Long time lurker, first time poster. My question concerns the levels used for freq. sweeps measurements. The default on REW is -12.0dBFS, and the default target is 75dB. For appropriate reference levels (105dB for mains, 115dB for LFE), wouldn't a -30.0dBFS level sweep with a 75dB target be more appropriate? Or a -12.0dbFS level sweep with a 93dB level target? 

My other question concerns LFE levels. I understand that the LFE track on DD5.1 and up encoding has an extra 10dB to play with (hence the 115 number above). If this is so, how can REW account for this (or does it already)? In other words, should I set my sub to run 10dB hot using a REW sweep? Or just make sure the sub can handle an extra 10dB thrown at it? I hope I am making sense.
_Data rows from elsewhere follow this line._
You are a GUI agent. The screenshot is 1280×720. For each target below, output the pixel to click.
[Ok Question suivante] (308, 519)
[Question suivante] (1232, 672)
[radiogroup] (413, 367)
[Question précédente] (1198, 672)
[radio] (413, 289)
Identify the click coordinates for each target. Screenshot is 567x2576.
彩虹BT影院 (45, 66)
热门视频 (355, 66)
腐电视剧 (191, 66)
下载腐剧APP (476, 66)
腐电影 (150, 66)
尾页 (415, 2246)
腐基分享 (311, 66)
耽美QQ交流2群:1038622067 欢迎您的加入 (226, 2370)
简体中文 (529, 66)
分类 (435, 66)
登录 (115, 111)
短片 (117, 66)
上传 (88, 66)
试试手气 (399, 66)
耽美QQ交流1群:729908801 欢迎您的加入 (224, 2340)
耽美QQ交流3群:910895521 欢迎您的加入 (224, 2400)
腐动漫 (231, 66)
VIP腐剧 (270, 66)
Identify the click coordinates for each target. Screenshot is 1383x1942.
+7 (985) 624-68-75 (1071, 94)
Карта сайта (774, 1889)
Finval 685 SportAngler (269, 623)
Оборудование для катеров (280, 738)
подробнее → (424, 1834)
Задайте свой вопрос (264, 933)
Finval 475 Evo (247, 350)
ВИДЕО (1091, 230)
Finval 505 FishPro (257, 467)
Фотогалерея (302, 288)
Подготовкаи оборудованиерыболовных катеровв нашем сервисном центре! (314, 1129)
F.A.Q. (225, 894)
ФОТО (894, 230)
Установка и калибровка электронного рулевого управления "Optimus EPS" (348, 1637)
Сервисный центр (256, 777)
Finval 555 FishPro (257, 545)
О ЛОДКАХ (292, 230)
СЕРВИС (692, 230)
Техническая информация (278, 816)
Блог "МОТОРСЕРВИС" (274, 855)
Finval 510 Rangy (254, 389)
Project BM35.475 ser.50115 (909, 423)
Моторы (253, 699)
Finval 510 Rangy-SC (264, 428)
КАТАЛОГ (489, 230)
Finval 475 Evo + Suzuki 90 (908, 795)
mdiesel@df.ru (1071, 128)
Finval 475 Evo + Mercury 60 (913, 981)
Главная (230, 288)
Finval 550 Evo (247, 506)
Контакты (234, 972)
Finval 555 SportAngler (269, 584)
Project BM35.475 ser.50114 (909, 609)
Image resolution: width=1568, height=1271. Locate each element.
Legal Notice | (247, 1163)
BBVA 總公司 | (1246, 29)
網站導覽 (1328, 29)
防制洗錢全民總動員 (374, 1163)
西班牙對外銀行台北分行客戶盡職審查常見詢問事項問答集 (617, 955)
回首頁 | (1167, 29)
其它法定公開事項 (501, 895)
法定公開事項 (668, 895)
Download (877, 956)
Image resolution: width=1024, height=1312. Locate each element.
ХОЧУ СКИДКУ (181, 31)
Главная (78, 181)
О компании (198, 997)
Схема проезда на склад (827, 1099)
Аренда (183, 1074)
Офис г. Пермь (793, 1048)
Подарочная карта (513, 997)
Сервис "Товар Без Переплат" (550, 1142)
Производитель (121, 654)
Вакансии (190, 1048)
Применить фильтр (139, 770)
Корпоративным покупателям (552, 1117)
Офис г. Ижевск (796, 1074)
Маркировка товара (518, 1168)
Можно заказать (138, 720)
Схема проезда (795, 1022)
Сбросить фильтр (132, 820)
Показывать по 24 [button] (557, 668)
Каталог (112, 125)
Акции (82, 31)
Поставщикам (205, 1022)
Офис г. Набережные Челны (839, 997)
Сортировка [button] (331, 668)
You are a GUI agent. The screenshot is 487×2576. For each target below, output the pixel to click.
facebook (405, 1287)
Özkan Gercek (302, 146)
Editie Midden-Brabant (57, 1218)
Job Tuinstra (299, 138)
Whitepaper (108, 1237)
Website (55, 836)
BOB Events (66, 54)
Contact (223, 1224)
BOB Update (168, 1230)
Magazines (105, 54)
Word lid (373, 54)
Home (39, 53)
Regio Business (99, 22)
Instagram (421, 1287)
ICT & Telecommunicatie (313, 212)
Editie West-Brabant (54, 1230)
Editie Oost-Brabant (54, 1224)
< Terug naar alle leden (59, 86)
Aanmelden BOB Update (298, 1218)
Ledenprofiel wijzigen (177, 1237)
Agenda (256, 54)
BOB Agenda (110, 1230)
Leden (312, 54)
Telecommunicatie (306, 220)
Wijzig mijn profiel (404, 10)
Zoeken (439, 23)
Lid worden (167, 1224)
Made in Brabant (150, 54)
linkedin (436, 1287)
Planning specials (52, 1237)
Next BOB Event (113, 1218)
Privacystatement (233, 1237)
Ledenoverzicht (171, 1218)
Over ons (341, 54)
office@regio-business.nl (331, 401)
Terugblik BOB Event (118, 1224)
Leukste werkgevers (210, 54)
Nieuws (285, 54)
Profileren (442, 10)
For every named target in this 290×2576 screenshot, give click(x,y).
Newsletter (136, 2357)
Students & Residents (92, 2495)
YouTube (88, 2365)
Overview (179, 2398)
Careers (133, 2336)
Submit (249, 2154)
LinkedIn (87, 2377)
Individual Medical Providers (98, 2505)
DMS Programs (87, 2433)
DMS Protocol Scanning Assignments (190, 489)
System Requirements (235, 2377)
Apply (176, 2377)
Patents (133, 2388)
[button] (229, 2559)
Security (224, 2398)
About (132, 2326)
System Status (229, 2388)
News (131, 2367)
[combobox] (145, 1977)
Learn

Thanks for everyone's help, and REW has been such a great tool to use...


----------



## brucek (Apr 11, 2006)

> wouldn't a -30.0dBFS level sweep with a 75dB target be more appropriate?


No, the closer to full scale, the better the signal to noise of the signal. We're not setting absolute levels with REW, we're using it to measure response and set up equalizers. 75dBSPL is quite appropriate for that.



> If this is so, how can REW account for this (or does it already)?


It doesn't, it's up to you to set your levels. REW measures response. Set any levels you like after you've found the proper spot for your subs and mains and room treatments.

brucek


----------



## maxmercy (Apr 19, 2008)

I see. So after equalization and any house curves, just pink noise and SPL meter? But sub set 10dB above mains, or equal to mains, in order to experience the sound designer/editor's intent (and where does the extra 10dB allocated to the LFE channel fit into this)? I do realize amount of low end is a matter of taste, but sometimes I want to experience what the sound designer had in mind before I think of modifying it, and I just want to know what level settings I need to accomplish that...

Thanks so much for your help, this is a great website.

JSS


----------



## brucek (Apr 11, 2006)

> So after equalization and any house curves, just pink noise and SPL meter?


Well, most people simply use their receivers internal test tones to set the relative level of all the speakers and sub before they begin with REW and any equalization. Then after they're finished with REW and EQ, treatments, etc, they touch up the levels again to taste or with the receiver test tones.

You must realize that REW is a mono signal and that all measurements with it are with the receiver in stereo only mode using just the sub, or the sub plus mains. DD, DTS, PLII, multichannel are not a possibility with REW. 

brucek


----------